Im Nachhinein war man sich einig. Es hätte eine ehrlichere Kommunikation gebraucht, mehr Transparenz, man hätte das Volk ernst nehmen sollen. Dieser Weg wurde bei den folgenden Abstimmungen über die bilateralen Verträge gesucht, wenn auch im Fall der Personenfreizügigkeit die Zuwanderung im Abstimmungskampf auffällig krass unterschätzt wurde. Immerhin ging es nun – sehr zum Leidwesen der in Organisationen wie Neue Europäische Bewegung Schweiz (Nebs) um Ökostrombaron Eric Nussbaumer (SP, BL) oder später der zuletzt mit einem Pulverdampf- und Pistolenskandal in Erscheinung getretenen Operation Libero organisierten Euroturbos weniger europhorisch zu und her.

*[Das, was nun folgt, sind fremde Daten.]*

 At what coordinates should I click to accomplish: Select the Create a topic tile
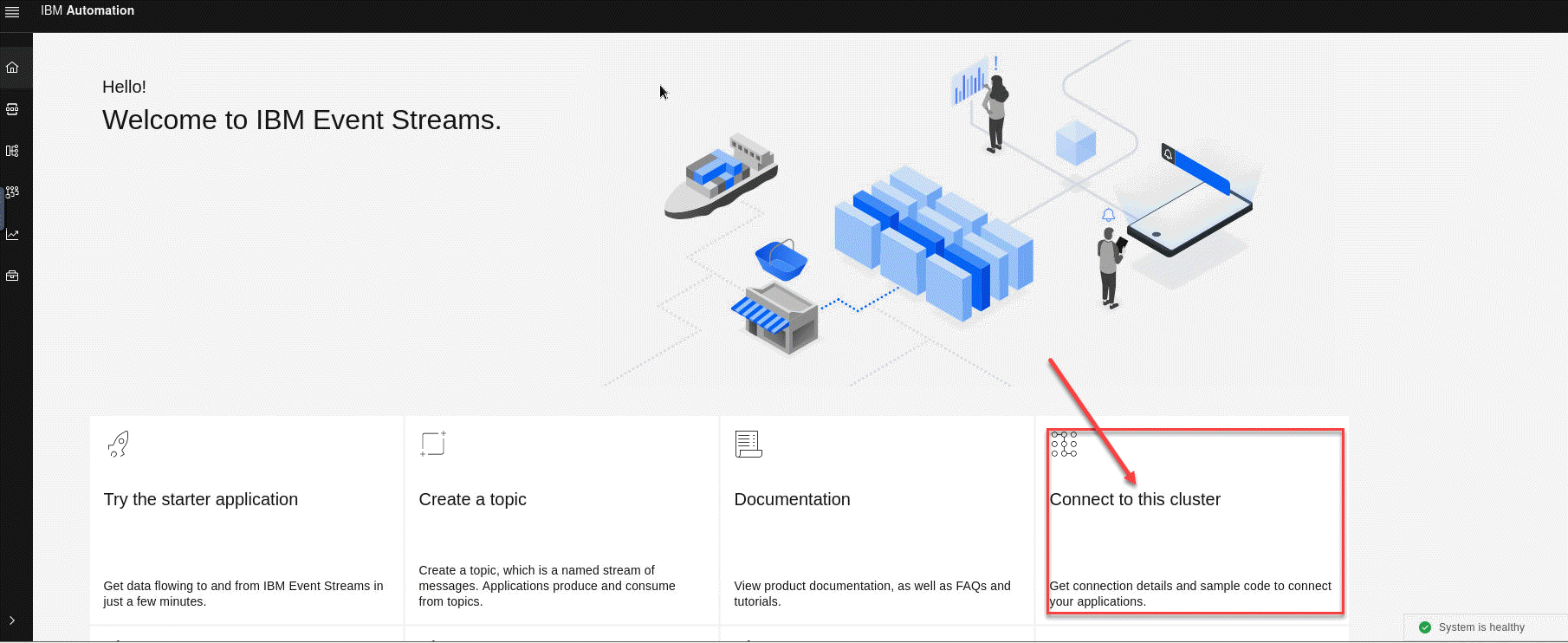pos(472,499)
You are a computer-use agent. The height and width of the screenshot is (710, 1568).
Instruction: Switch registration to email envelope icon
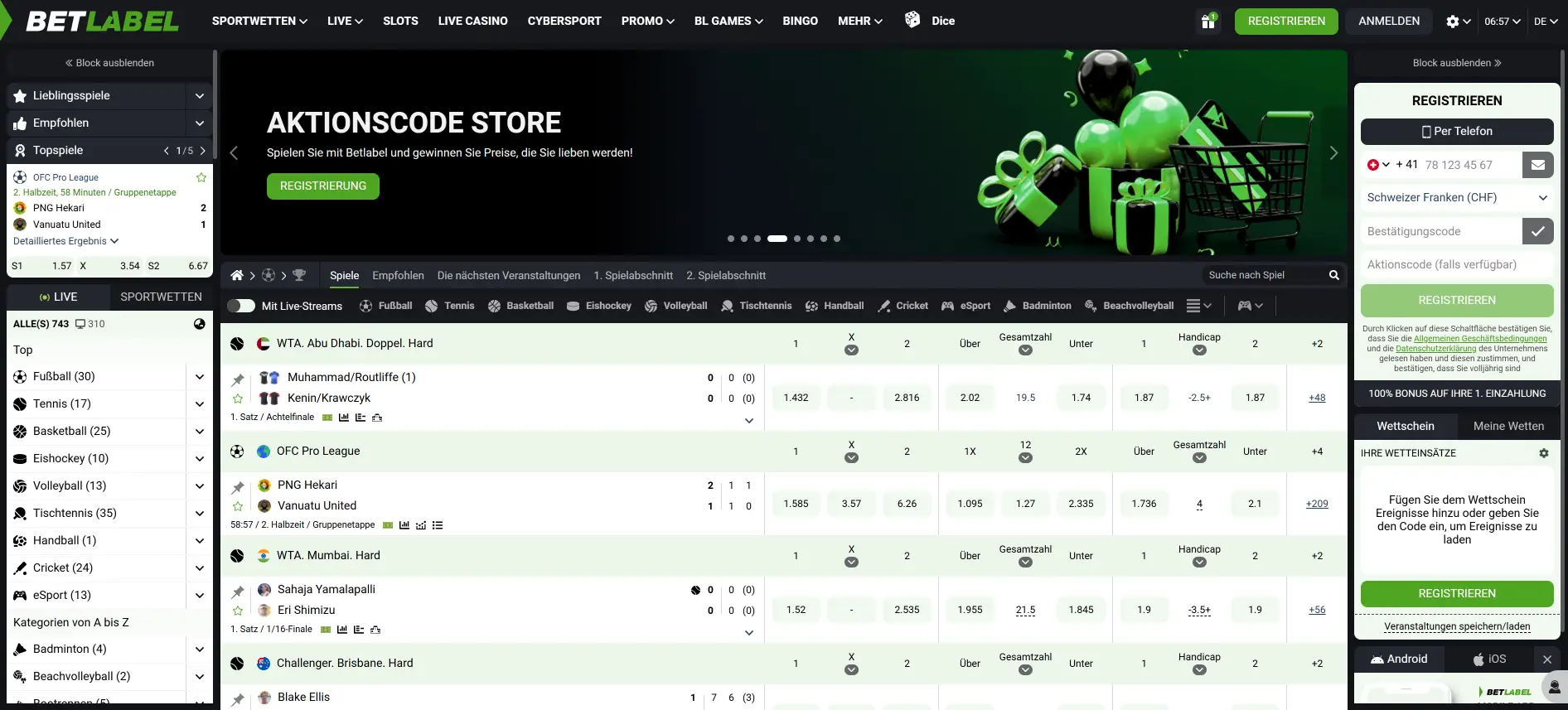click(1537, 165)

Im Grossen und Ganzen wurden die Bilateralen I und II dem Volk als notwendiges Übel verkauft, als ein Preis, den das Land zahlen muss, wenn es sich nicht völlig isolieren will vom übermächtigen Nachbarn.

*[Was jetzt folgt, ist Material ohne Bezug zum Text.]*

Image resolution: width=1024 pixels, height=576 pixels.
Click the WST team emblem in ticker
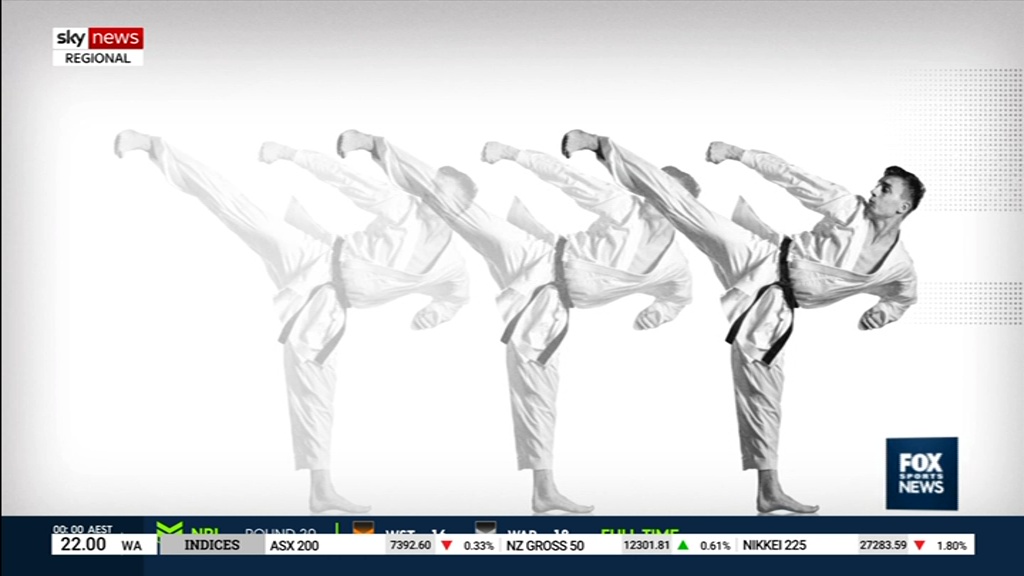363,529
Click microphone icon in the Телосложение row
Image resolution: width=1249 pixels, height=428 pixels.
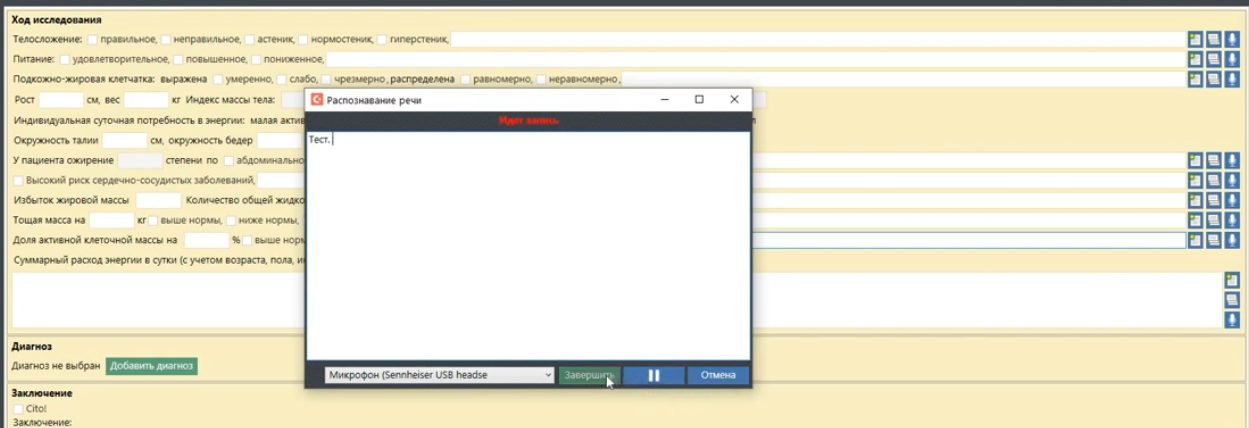(x=1232, y=39)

DIe Bevölkerung hat sich seit 1992 verändert

Nun scheint sich etwas geändert zu haben. Über die Gründe kann man nur spekulieren. Setzen die Befürworter einer Annäherung an die EU auf die Macht der Demografie? Die räumliche Verteilung der Bevölkerung hat sich seit der Abstimmung von 1992 ebenso geändert wie ihre Zusammensetzung: In ländlichen Gebieten lebt heute nur noch ein kleiner Teil der Bevölkerung, der weitaus grössere haust in Agglomerationen, urbanisierten Ortschaften und Städten. Und von ihm stammen nicht wenige Vertreter, vor allem in den meinungsbildenden Schichten, aus EU-Ländern, namentlich Deutschland. Werden sie anders abstimmen als das Stimmvolk von 1992?

Die parlamentarische Delegation der Schweizer, die diese Woche in Brüssel eintraf, wurde nur von wenigen EU-Parlamentariern empfangen. Das sei ein Zeichen dafür, dass das Schweiz-EU-Dossier nicht auf der Prioritätenliste der EU stehe, sagte Mitte-Nationalrätin Elisabeth Schneider-Schneiter zu Radio SRF.

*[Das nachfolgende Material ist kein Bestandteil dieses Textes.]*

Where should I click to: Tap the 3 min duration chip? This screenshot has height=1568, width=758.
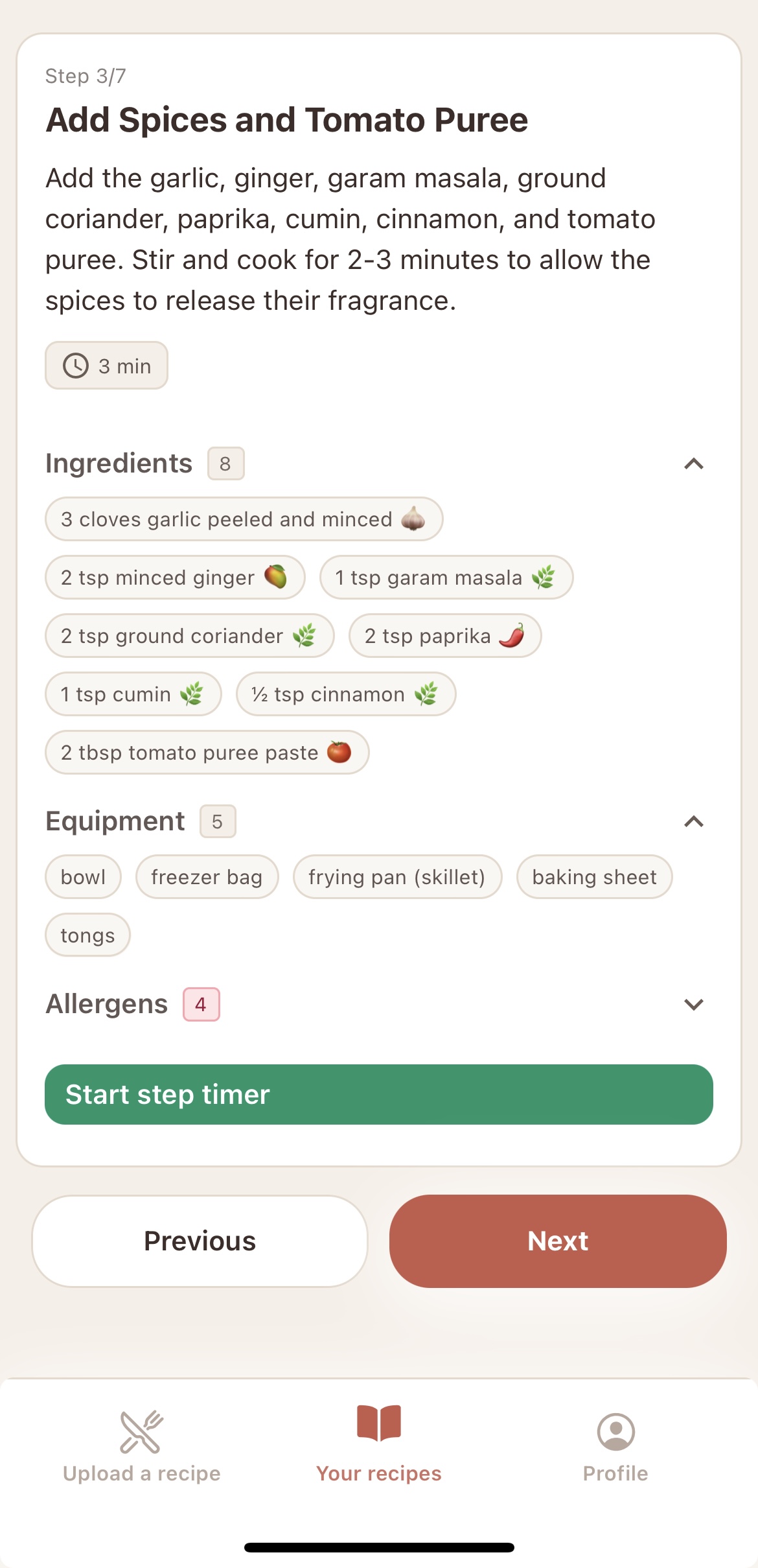coord(106,365)
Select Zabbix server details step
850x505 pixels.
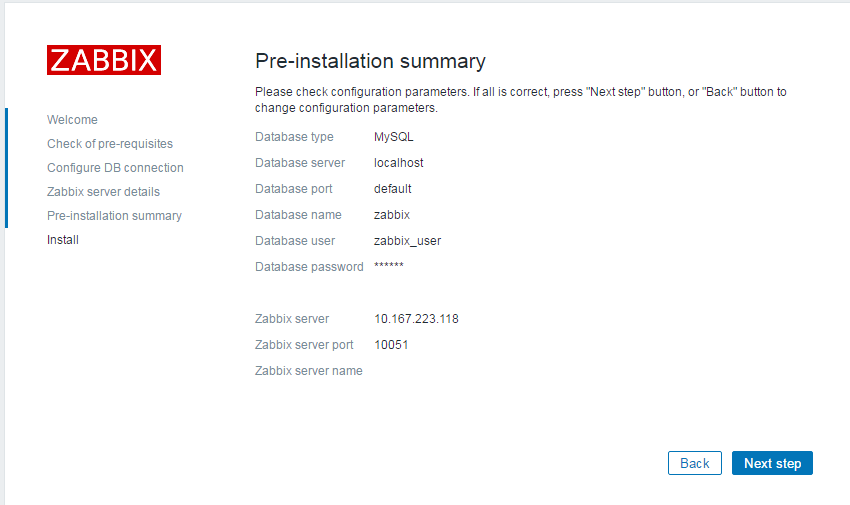pyautogui.click(x=103, y=192)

In Brüssel, wo man sich mittlerweile ernsthaft darüber Gedanken macht, schon im Jahr 2029 einen grossen Krieg im Osten zu führen, hat man mittlerweile andere Sorgen. Vielleicht hat die Geheimniskrämerei und Taktiererei der Regierung diesmal einen ernsten Hintergrund. Vielleicht ist man in Bern zum Schluss gekommen, dass die Schweiz angesichts des rauen Windes, der nun in Europa weht, ohne Anpassung nicht mehr bestehen kann und dass ein zweiter «schwarzer Sonntag» vermieden werden muss – und zwar um jeden Preis.